• To do
Return the following from the records below: each line, word for word, starting with the line that contains "You are a computer-use" and going on through the line that contains "Instruction: Open the DETALHAMENTO tab", with nothing outside that range.

[Input records — start]

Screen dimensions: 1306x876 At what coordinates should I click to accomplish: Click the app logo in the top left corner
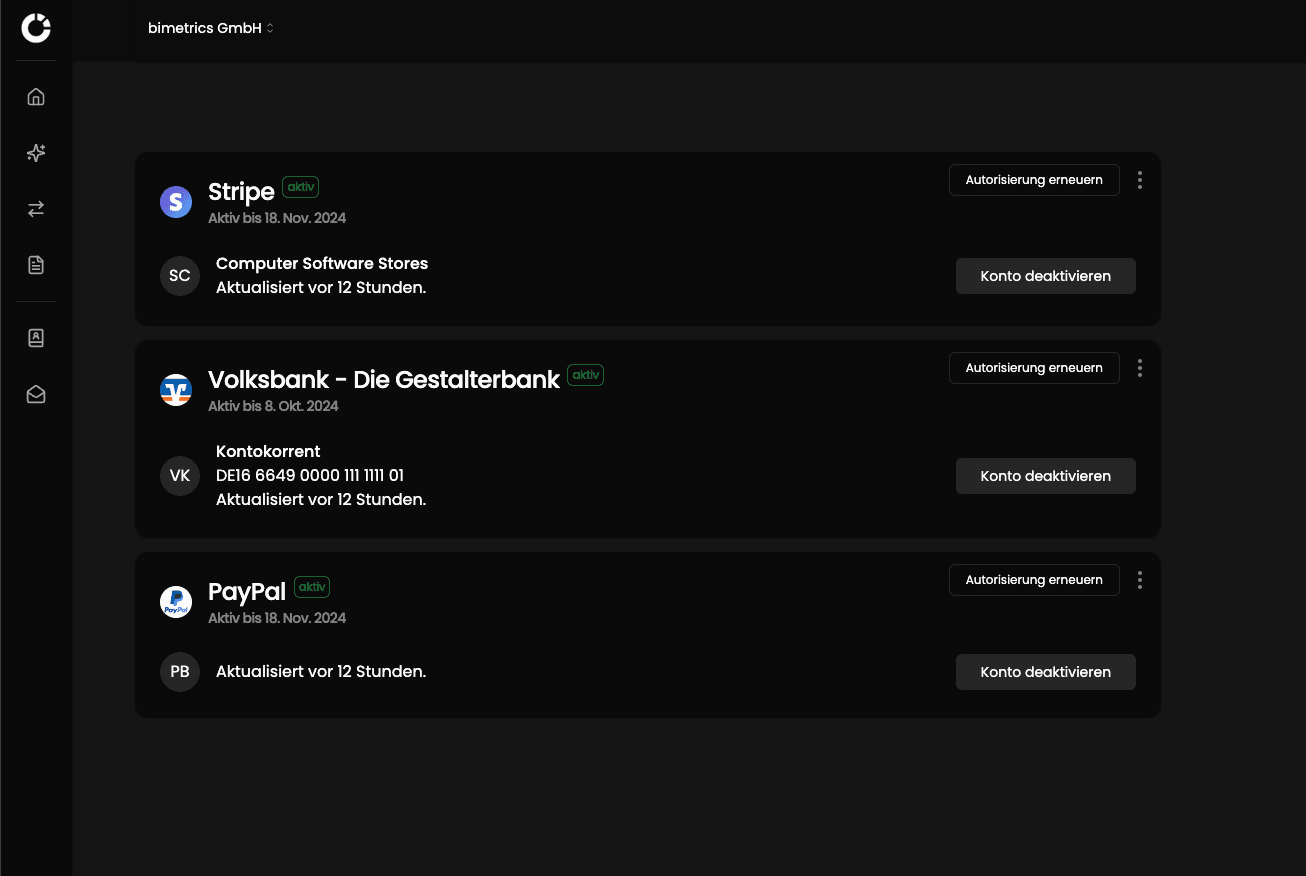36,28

[Input records — finish]
[Input records — start]

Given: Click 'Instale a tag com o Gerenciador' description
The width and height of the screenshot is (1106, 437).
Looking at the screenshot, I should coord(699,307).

[Input records — finish]
[Input records — start]

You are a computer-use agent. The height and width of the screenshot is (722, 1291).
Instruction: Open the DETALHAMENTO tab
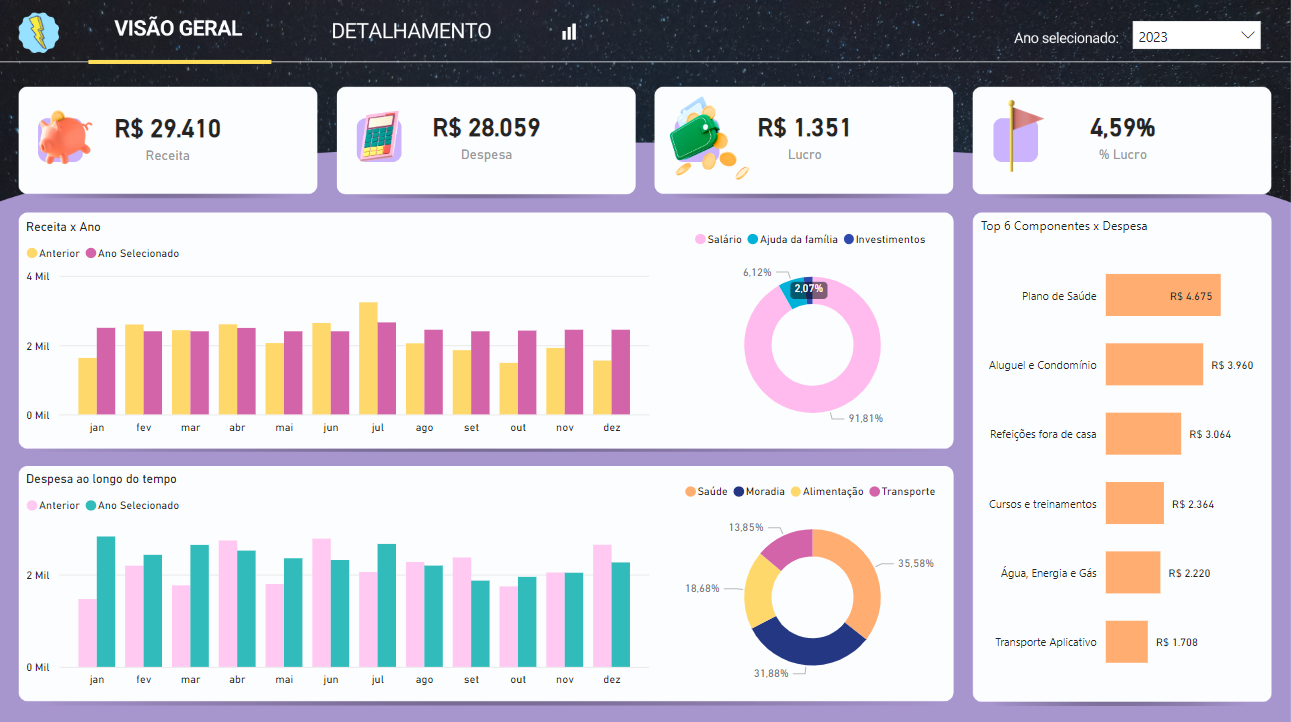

[Input records — finish]

• Solved problem
You are a computer-use agent. The height and width of the screenshot is (722, 1291).
Instruction: Open the DETALHAMENTO tab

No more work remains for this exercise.